Dr. Joseph Zachary

Department of Computer Science
University of Utah
Salt Lake City, UT 84112
zachary@cs.utah.edu

Engineering Computing: An Introductory Course in Scientific Programming Using Maple and C

In conventional science and engineering degree programs, computation is commonly treated as a narrow technical tool to be studied and applied in isolation from the traditional topics of the discipline. Students are typically required to take a programming course and perhaps a numerical analysis course. However, many students then go through the rest of their degree programs without ever using computation in any significant way.

This approach ignores the fact that computation has evolved into an essential way of illuminating scientific and engineering principles. Researchers now choose among the theoretical, experimental, and computational approaches to studying scientific phenomena. We believe that it is as unreasonable to teach science and engineering without computing as it would be to do so without calculus and differential equations.

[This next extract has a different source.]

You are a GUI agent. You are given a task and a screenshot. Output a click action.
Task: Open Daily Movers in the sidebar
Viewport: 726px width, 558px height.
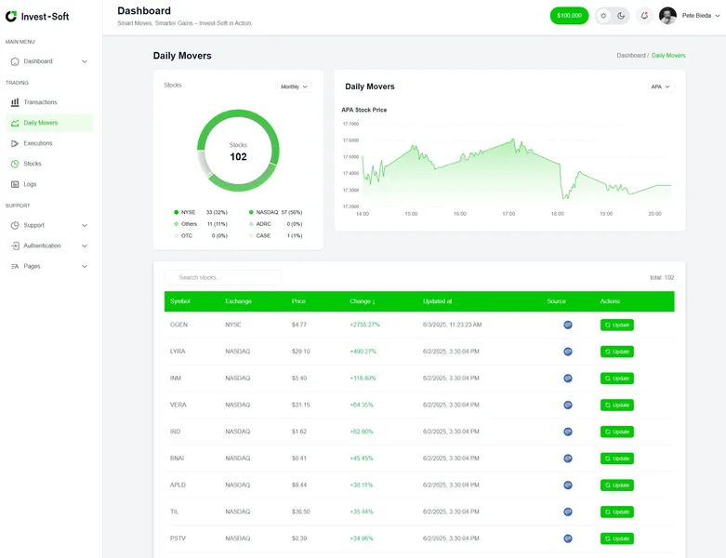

To encourage the integration of computation into the science and engineering curricula, we have designed and taught an introductory course in computing, called "Engineering Computing," expressly for science and engineering students. Our goal was to create a course to satisfy the standard programming requirement while preparing students to immediately exploit the broad power of modern computing in their science and engineering courses. Our course has at least four distinguishing features:

  1. We use a symbolic algebra system (Maple) in combination with a conventional programming language (C).
  2. We teach programming concepts in parallel with a scientific problem-solving methodology.
  3. We draw on a variety of computational problems from the breadth of science and engineering to interest students and establish the relevance of the computational problem-solving approach.
  4. We have developed an extensive suite of interactive, online laboratory materials that students can use via any HTML viewer, such as Netscape.